**Exercise description**
Rewrite the items between the line containing "The width and height of the screenshot is (1226, 980)." and the line containing "(x=85, y=58)", inclusive, as a two-column CSV with the header instruction,location. Give one row per item, put its text and its answer each in a single quoted field with line breaks replaced by spaces, and leave out the pictures.

**Supplied entries**
╔══

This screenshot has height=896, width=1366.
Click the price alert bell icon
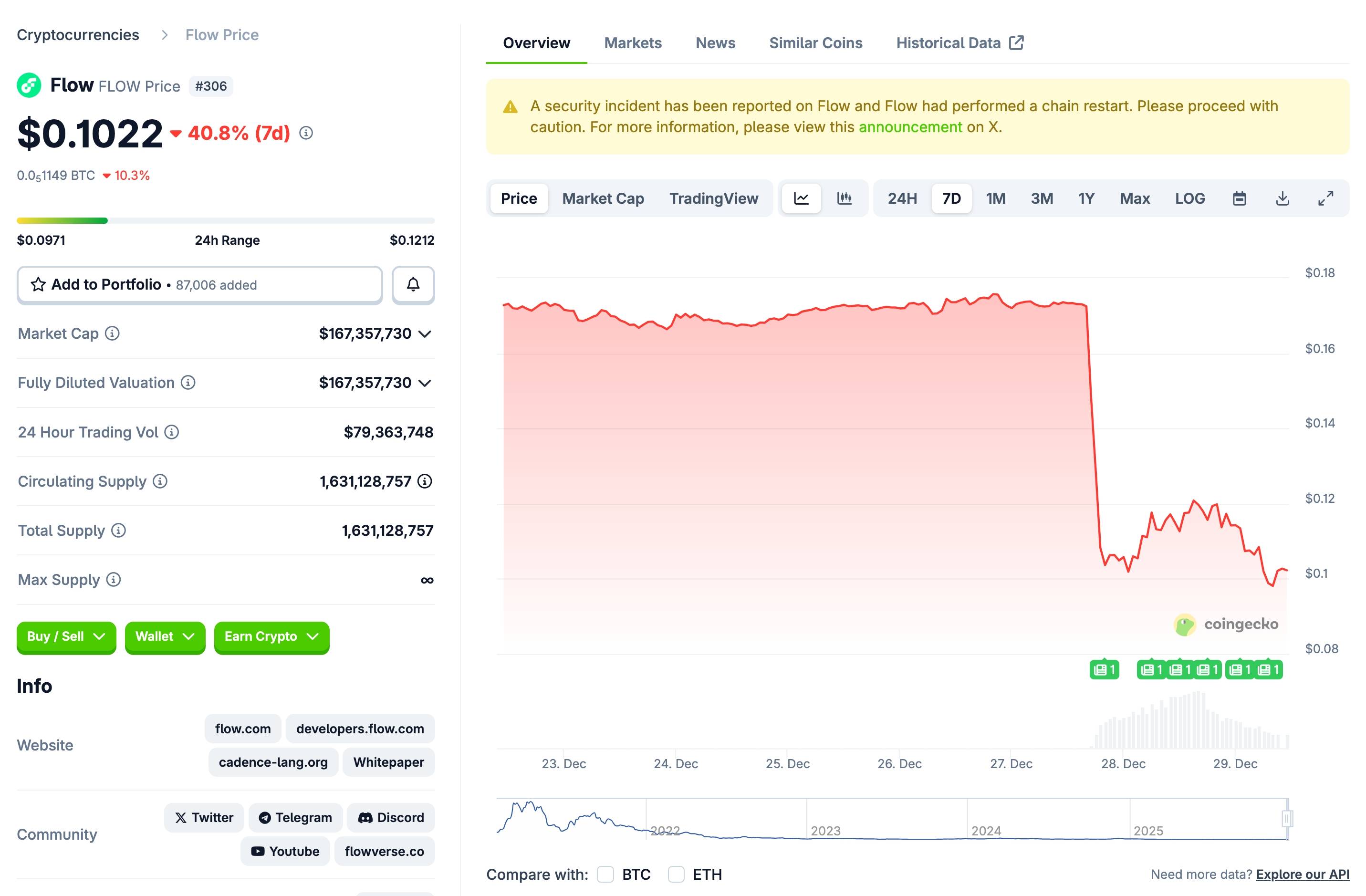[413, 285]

╚══
╔══

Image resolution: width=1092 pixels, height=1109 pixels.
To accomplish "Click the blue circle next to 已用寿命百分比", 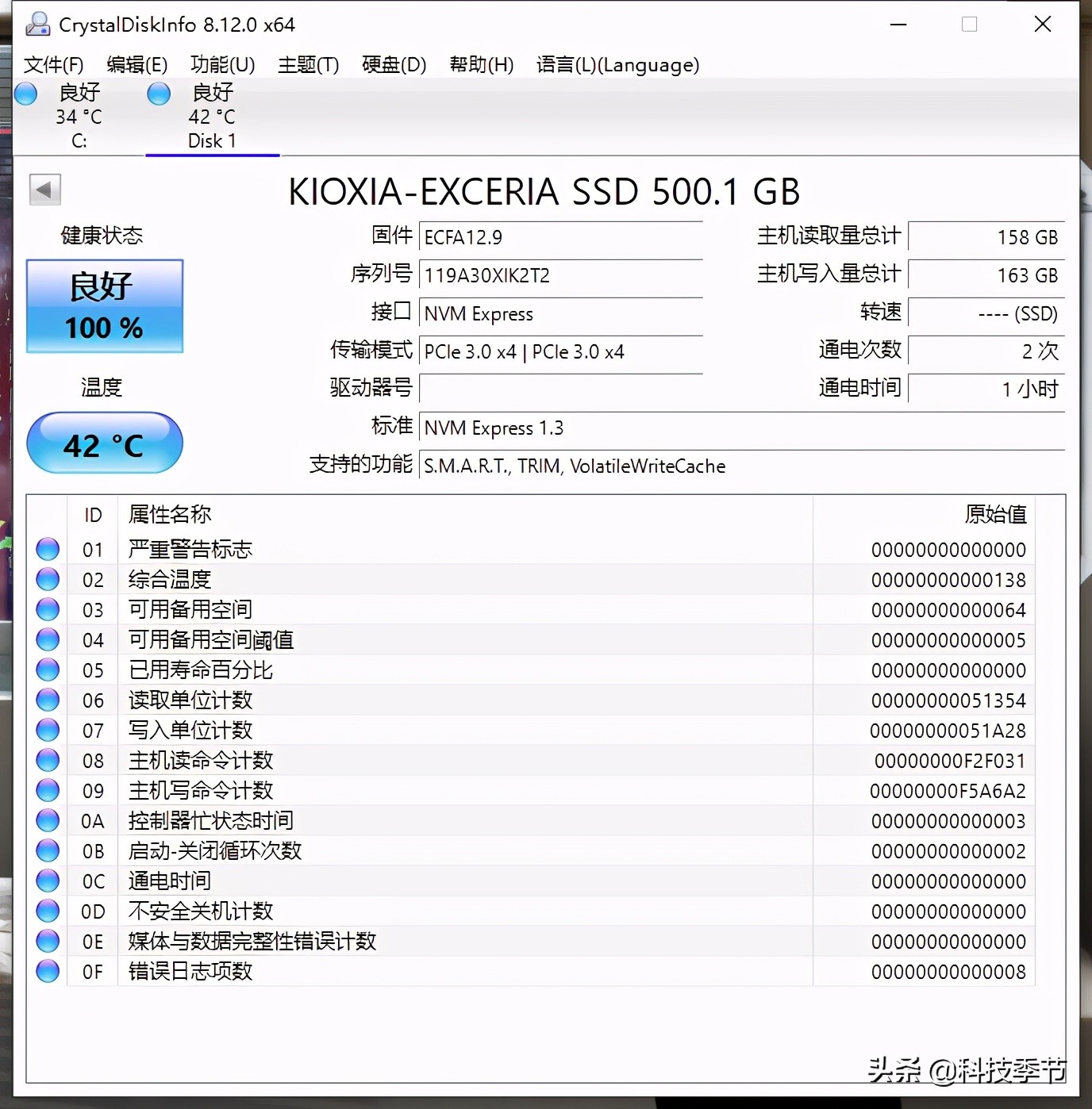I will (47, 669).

╚══
╔══

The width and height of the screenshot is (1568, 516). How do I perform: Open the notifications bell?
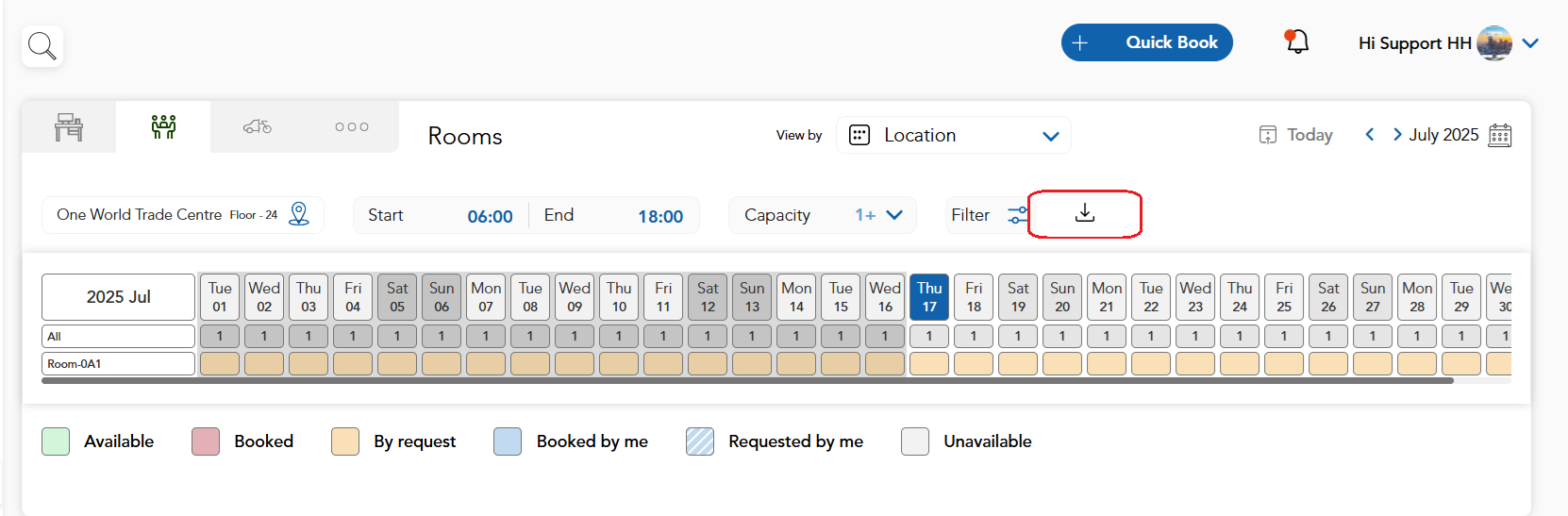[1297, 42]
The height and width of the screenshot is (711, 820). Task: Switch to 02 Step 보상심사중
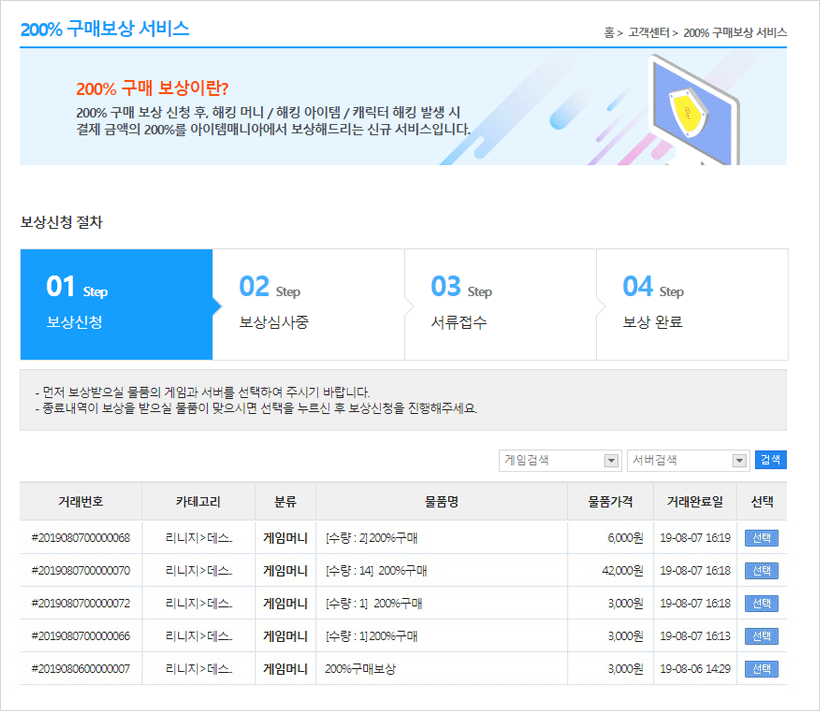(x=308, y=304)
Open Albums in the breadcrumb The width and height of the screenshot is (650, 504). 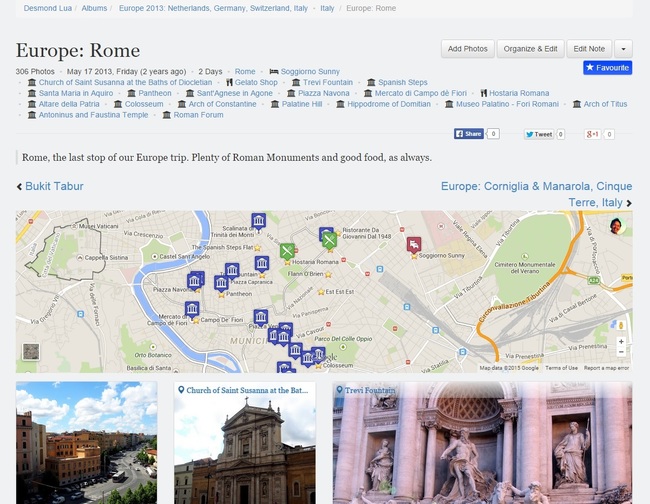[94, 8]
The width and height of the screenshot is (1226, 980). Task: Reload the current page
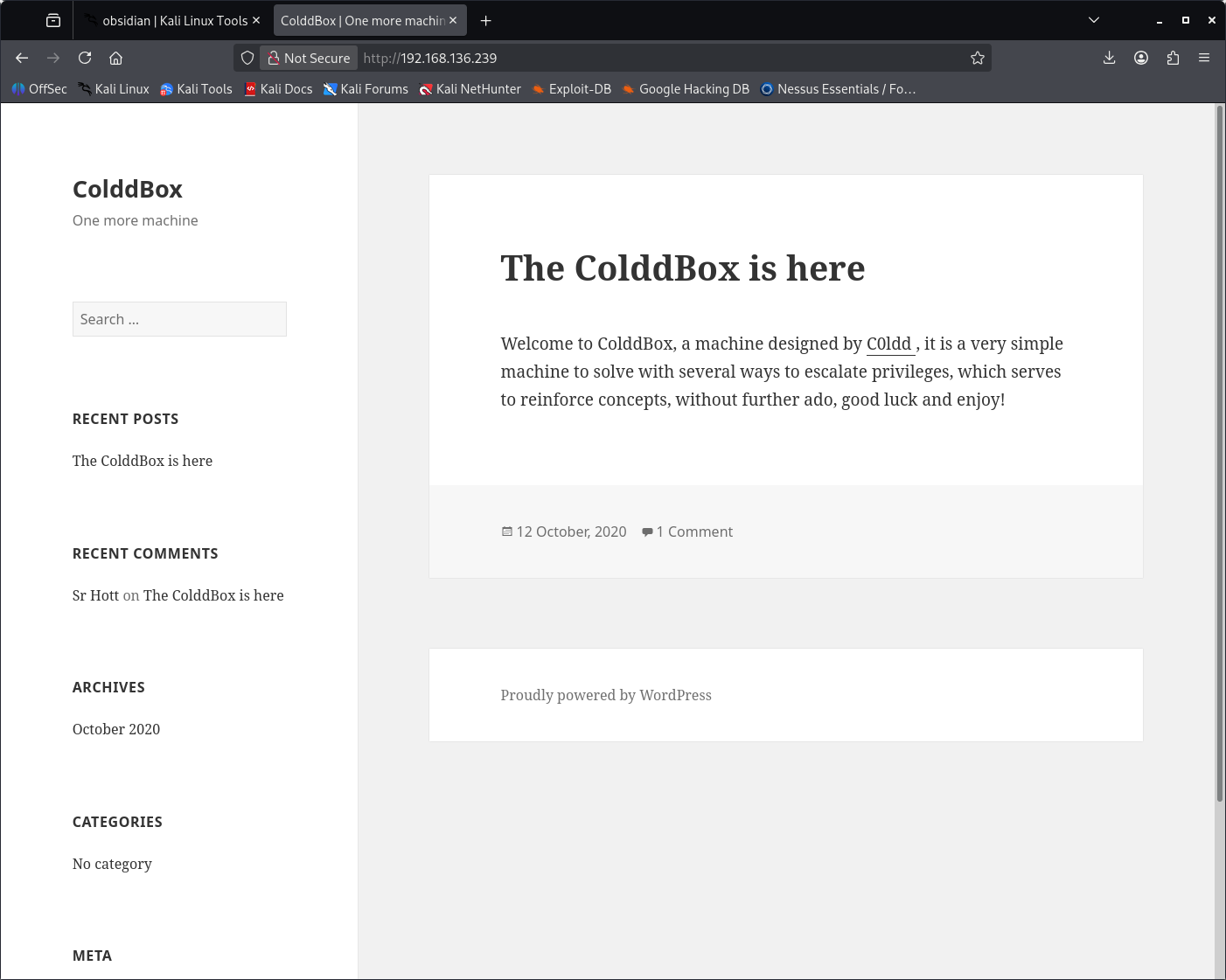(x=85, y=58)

╚══

**Task result**
instruction,location
"The width and height of the screenshot is (1226, 980). Task: Reload the current page","(x=85, y=58)"